[Listed entries Boundary: Start]

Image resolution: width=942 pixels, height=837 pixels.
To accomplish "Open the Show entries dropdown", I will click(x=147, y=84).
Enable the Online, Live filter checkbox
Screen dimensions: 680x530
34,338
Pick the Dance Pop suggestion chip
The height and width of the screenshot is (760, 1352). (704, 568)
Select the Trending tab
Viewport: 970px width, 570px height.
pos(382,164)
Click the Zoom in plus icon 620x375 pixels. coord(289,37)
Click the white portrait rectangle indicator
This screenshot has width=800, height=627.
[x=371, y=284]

[Listed entries Boundary: End]

* Exercise aim
Only the lines from the one holding "Pick the Dance Pop suggestion chip" to the end of the entries above belong in the answer, each copied exactly.

* Answer section
Pick the Dance Pop suggestion chip
The height and width of the screenshot is (760, 1352). (704, 568)
Select the Trending tab
Viewport: 970px width, 570px height.
pos(382,164)
Click the Zoom in plus icon 620x375 pixels. coord(289,37)
Click the white portrait rectangle indicator
This screenshot has width=800, height=627.
[x=371, y=284]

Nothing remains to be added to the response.